*** Provided records Section Begins ***

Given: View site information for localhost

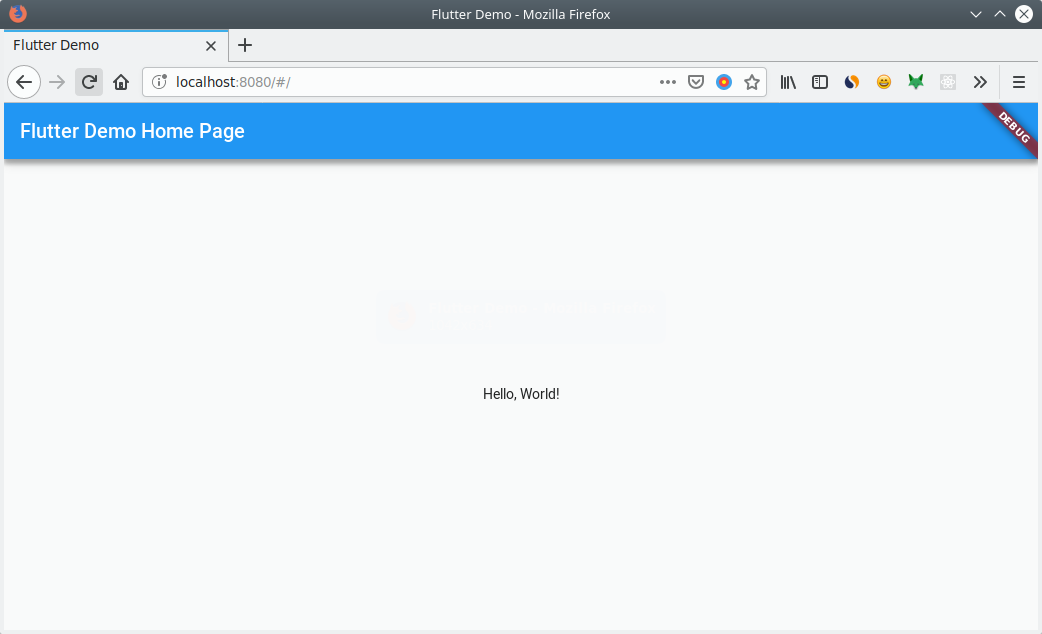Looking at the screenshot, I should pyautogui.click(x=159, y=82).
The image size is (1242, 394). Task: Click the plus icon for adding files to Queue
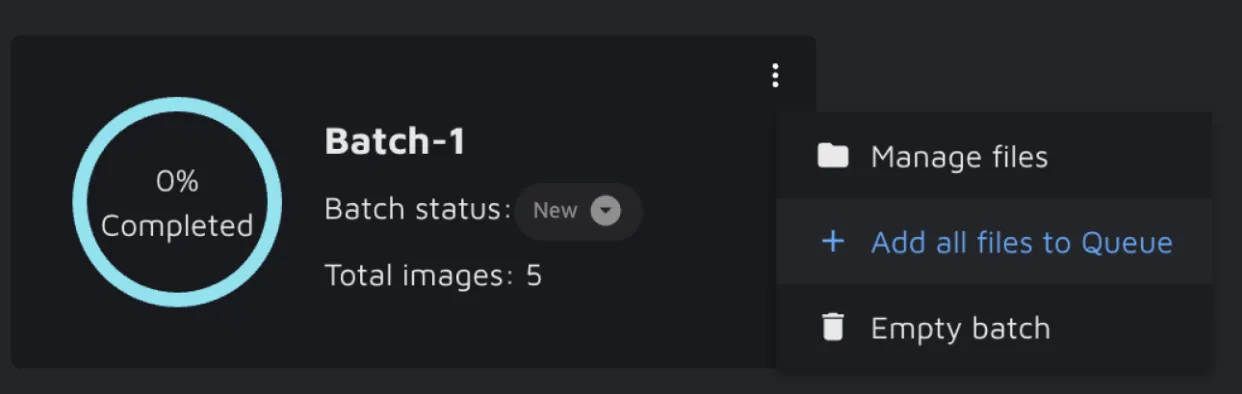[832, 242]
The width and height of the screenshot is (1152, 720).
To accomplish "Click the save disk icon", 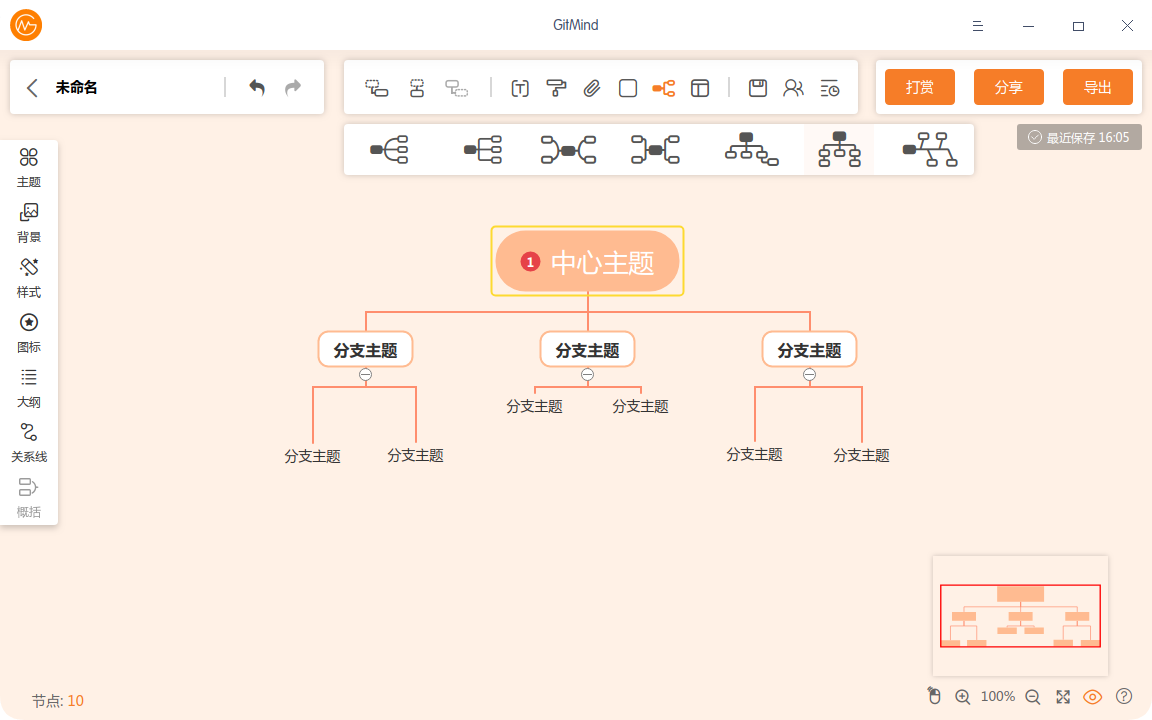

*** Provided records Section Ends ***

Problem statement:
Reproduce the data word for word without its images.

Solution for this problem:
Given: View site information for localhost

Looking at the screenshot, I should pyautogui.click(x=159, y=82).
The image size is (1242, 394). Task: Click the plus icon for adding files to Queue
[832, 242]
The width and height of the screenshot is (1152, 720).
To accomplish "Click the save disk icon", 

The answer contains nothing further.